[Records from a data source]
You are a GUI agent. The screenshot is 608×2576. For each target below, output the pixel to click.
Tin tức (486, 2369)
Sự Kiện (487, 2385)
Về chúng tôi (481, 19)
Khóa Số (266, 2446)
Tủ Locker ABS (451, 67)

*PROMPT*:
Copy out the entries above again, keeping them exact.

*EXERCISE RESULT*:
You are a GUI agent. The screenshot is 608×2576. For each target below, output the pixel to click.
Tin tức (486, 2369)
Sự Kiện (487, 2385)
Về chúng tôi (481, 19)
Khóa Số (266, 2446)
Tủ Locker ABS (451, 67)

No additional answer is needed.